When did you first get the idea for 110 Stories?
Last summer. At that point I lived on the corner of Keap and Hope and on my rooftop I took a piece of copper tubing and bent it up into the shape of the towers. I’d already spent so much time staring at the horizon from my roof that I knew exactly where they were, and I knew exactly how big they should be. So I took this piece of copper tubing that was maybe three feet high and handed to my friend and said “go stand over there and hold that, hold it up like a flag,” and I positioned myself 20 feet back with my iPhone to get the right perspective, because you’ve gotta be in the right spot to make it work, and I snapped the picture with my iPhone, just thinking, “Let’s see how this comes out.” And we both looked at it and were like, “Holy shit, it looks like the skyline.”
So do the towers in the app look like they’re made of copper wire?
It doesn’t look like copper wire, but we kept its imperfections. It inspired me to make the rendering somehow look humanized. You look at it, and you know the buildings aren’t real because it’s either a black line or a white line, but they’re so accurate and in the right spot that you feel the same way you would feel if they were rendered perfectly. You feel actually better in a way because you know they’re not real.
In many respects 110 Stories seems to be more about the stories people will post rather than the buildings’ silhouettes.
The image is very simple, it’s to cajole you, to pique your memory and make you go, “Whoa, I forgot about that.” It has a lot of different implications for different people, and I think that’s really healthy.
What’s the geographical range of the app?
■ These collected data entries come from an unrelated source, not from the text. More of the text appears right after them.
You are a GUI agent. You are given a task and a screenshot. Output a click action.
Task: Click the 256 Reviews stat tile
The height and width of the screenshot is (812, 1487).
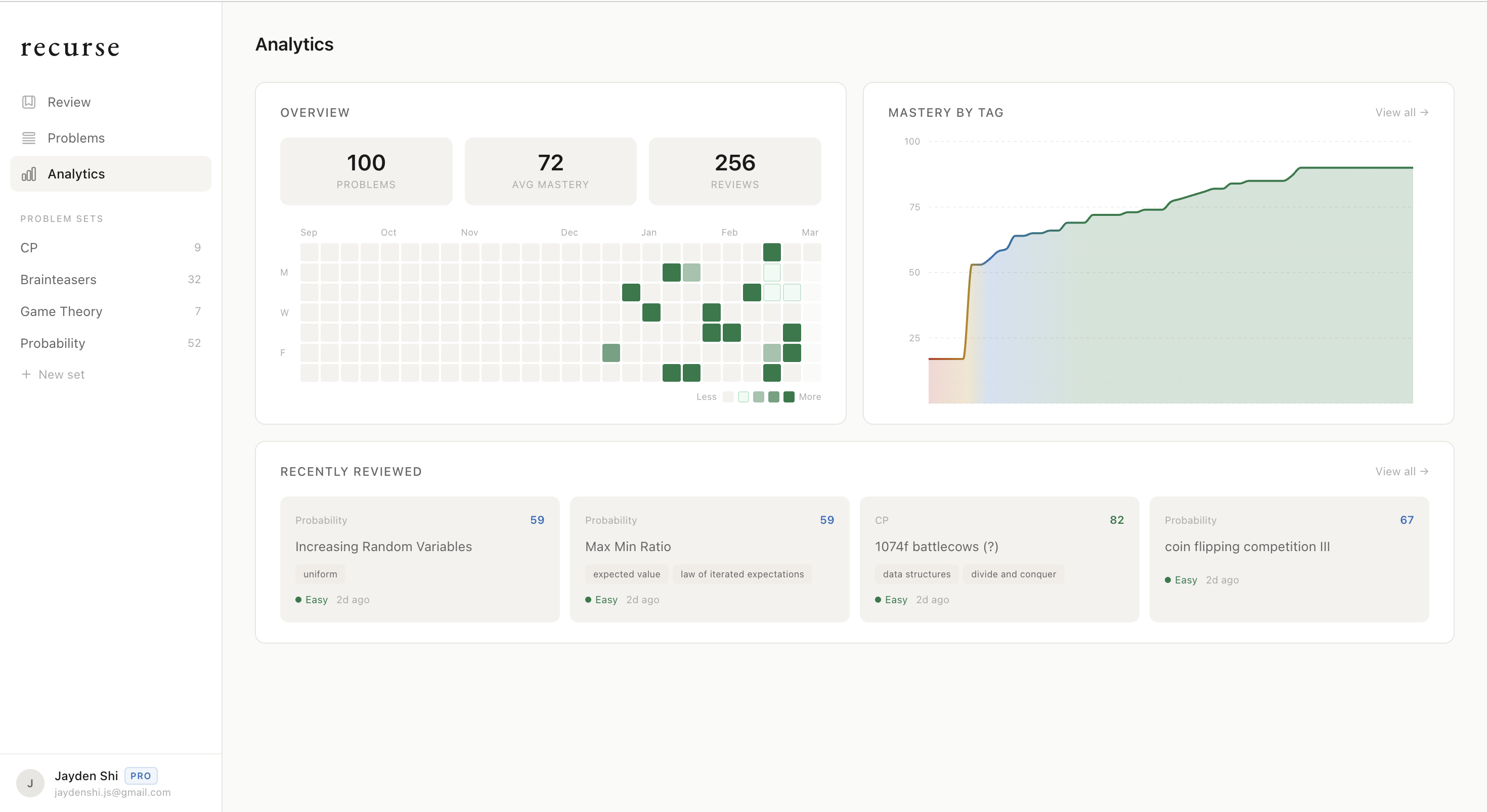point(734,171)
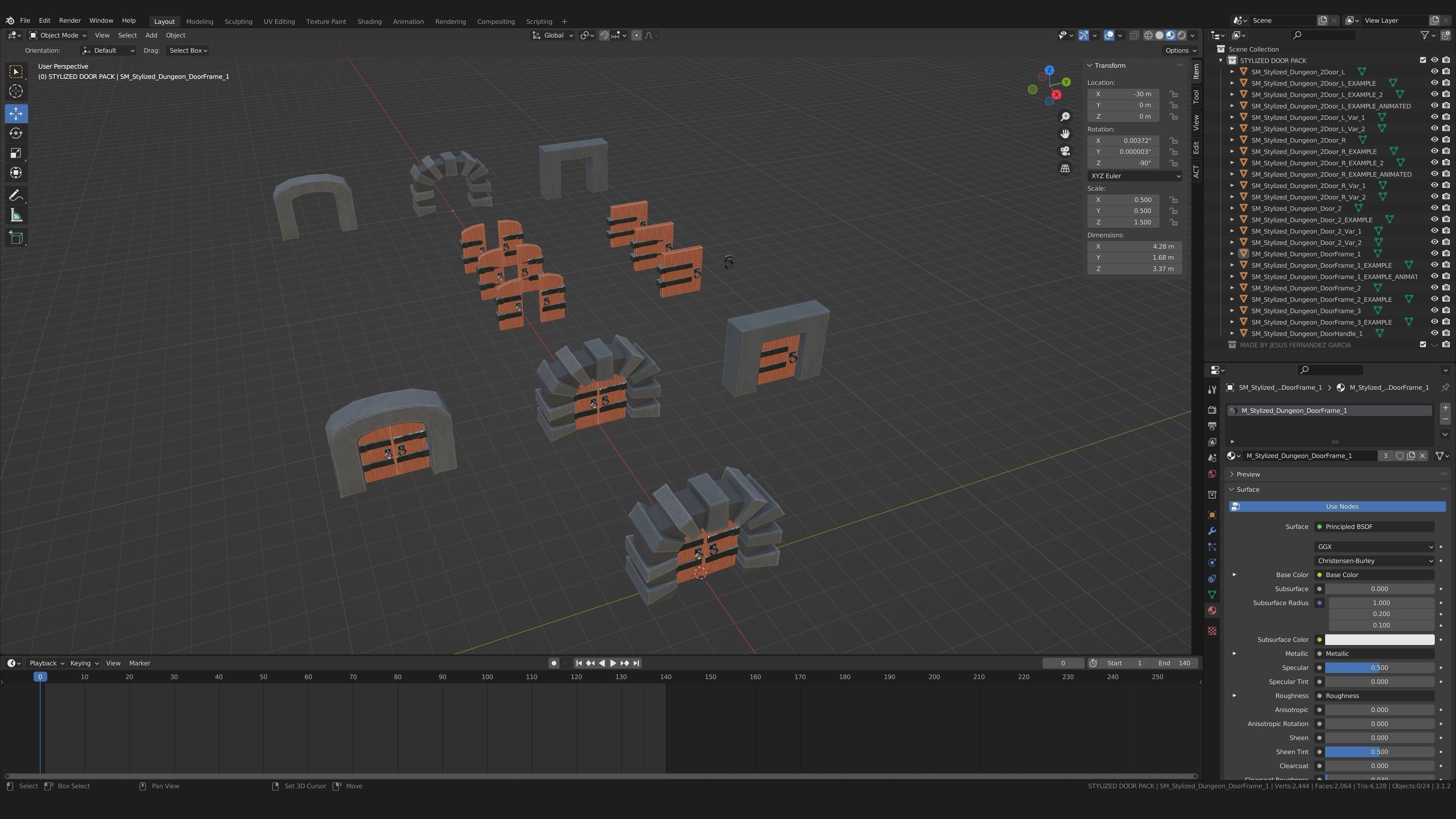Image resolution: width=1456 pixels, height=819 pixels.
Task: Click frame 100 on the timeline
Action: 487,676
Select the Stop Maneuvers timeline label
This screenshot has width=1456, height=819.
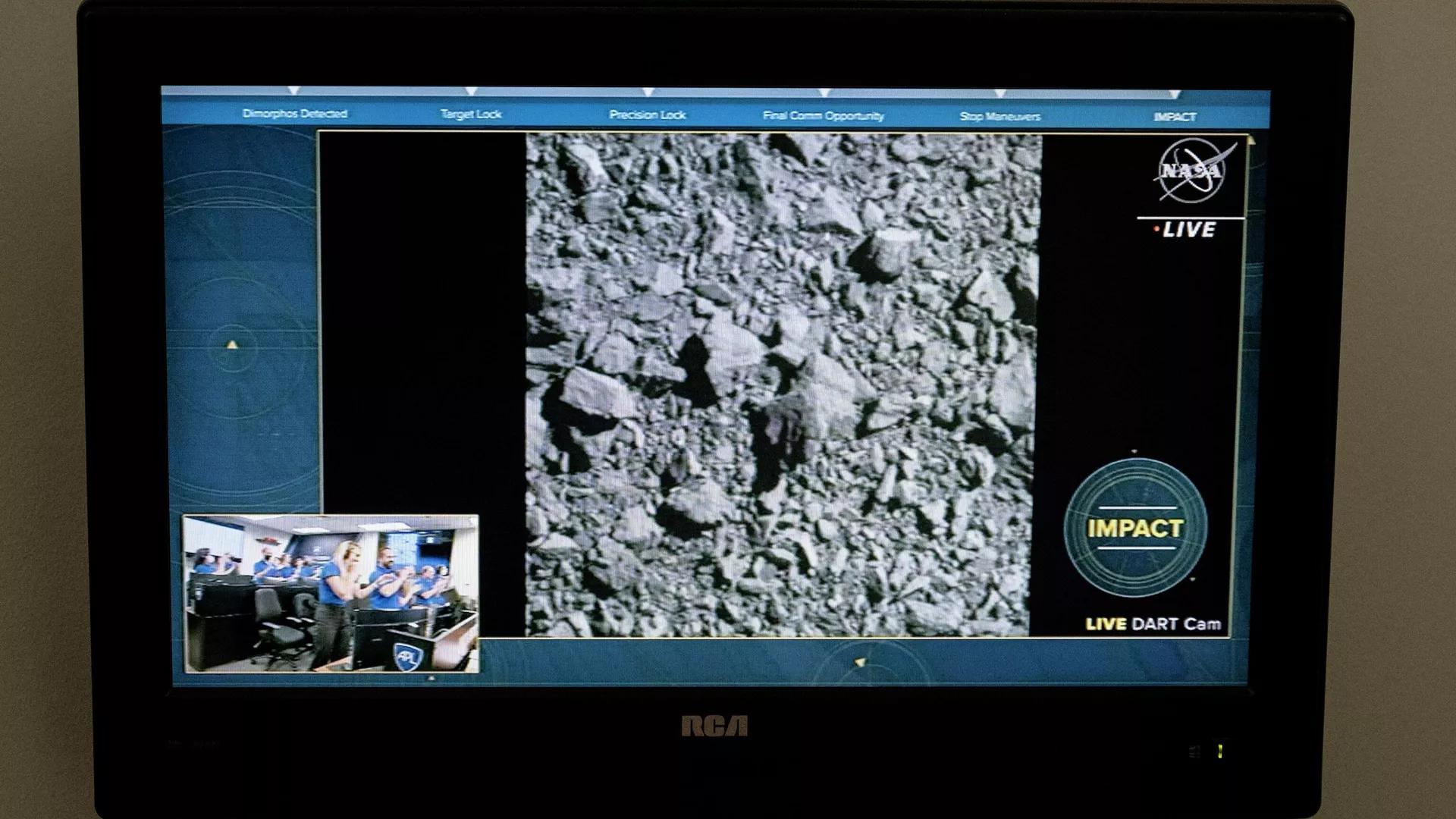click(x=999, y=117)
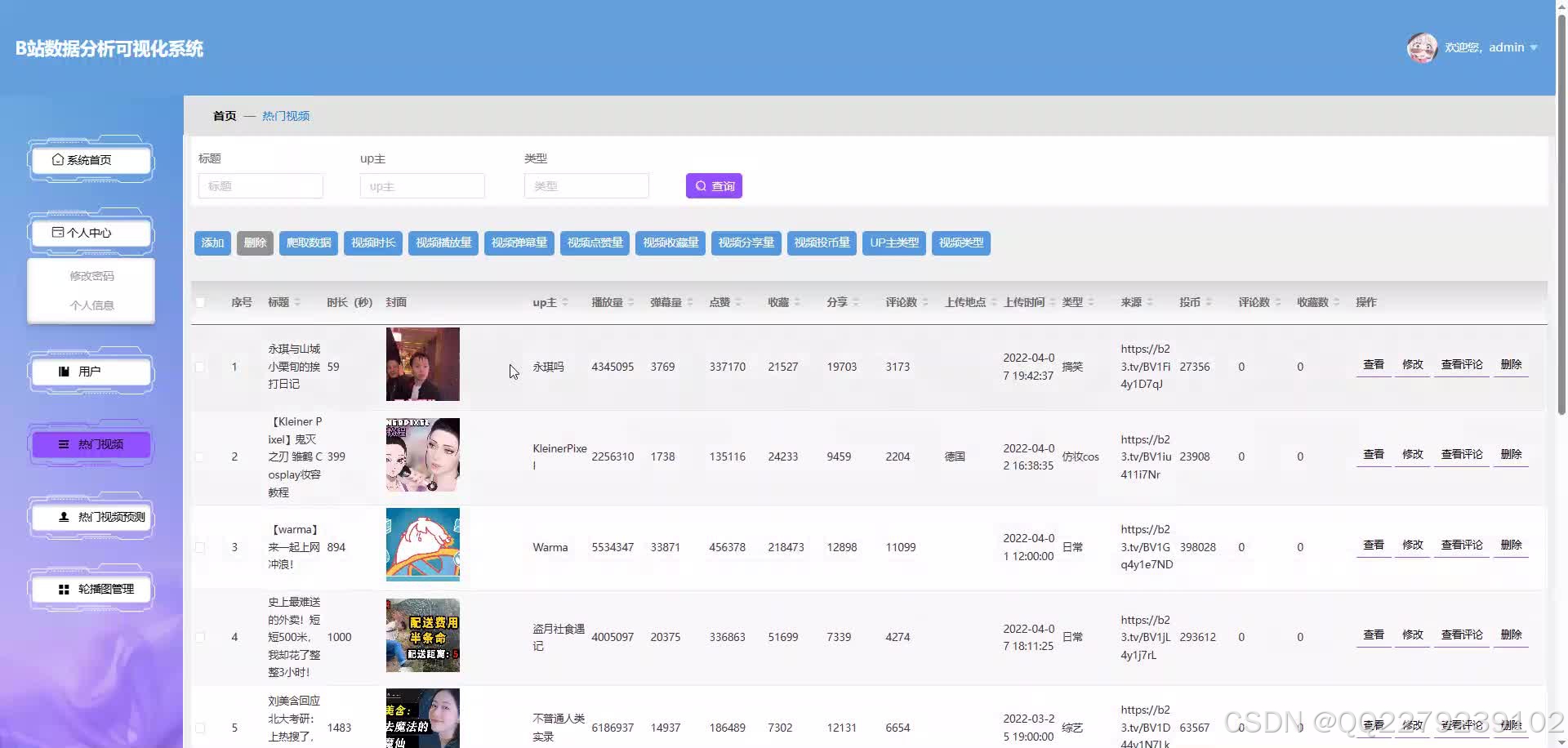Click the admin avatar image
Screen dimensions: 1568x748
tap(1422, 47)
I would like the range of the app to be almost out to the absolute physical distance that you could see them, which I think was 49.7 miles at sea level on a perfectly clear day. My bigger worry is how it’s going to work when you’re two blocks away. That’s where it’s going to get clunky just because of the buildings and the whole perspective gets skewed. You see pictures from underneath where you get all those converging lines going up looking like train tracks. That’s gonna be much harder to render than it will be from three miles away, where it’s just perfect against the skyline.